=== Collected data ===

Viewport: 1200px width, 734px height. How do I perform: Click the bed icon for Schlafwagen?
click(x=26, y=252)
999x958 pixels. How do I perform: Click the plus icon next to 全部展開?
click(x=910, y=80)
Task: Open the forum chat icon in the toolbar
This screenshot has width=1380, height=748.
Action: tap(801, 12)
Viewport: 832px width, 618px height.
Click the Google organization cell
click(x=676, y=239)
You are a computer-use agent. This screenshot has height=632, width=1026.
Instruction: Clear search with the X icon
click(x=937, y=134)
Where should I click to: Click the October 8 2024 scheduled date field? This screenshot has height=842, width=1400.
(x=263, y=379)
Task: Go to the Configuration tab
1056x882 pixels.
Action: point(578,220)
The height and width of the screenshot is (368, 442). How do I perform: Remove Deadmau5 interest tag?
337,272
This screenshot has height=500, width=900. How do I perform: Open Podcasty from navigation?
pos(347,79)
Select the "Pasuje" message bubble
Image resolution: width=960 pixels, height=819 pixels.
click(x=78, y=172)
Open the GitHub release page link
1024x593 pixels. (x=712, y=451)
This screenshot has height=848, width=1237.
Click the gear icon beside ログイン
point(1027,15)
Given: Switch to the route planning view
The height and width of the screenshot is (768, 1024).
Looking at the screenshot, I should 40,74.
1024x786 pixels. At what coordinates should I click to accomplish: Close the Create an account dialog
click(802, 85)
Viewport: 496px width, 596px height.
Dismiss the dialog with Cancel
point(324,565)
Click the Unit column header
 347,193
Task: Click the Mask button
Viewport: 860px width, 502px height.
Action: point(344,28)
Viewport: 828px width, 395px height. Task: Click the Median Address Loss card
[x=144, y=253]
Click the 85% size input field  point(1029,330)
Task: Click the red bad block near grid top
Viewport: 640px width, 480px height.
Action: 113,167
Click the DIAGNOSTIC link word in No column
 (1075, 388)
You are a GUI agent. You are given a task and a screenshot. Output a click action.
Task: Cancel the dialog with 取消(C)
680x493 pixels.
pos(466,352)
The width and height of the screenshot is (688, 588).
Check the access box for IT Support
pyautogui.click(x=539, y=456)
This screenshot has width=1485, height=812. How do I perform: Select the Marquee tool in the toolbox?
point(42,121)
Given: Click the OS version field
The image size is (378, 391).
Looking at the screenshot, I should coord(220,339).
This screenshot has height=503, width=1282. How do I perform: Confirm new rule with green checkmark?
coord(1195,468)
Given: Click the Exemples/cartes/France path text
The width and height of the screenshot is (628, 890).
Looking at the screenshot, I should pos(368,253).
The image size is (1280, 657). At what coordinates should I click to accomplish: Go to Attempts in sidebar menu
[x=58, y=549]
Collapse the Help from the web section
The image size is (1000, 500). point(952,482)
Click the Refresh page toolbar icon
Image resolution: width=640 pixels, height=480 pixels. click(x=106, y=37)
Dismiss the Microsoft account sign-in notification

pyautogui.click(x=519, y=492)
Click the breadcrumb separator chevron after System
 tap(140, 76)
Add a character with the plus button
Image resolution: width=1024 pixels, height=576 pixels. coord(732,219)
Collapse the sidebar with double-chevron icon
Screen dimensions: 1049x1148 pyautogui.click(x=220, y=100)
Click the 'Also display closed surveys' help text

=== WHAT TO PRODUCE ===
The lines you return should be those above that contain the word "text", every one of them.

=== RESPONSE AREA ===
Given: Click the Exemples/cartes/France path text
Click the 'Also display closed surveys' help text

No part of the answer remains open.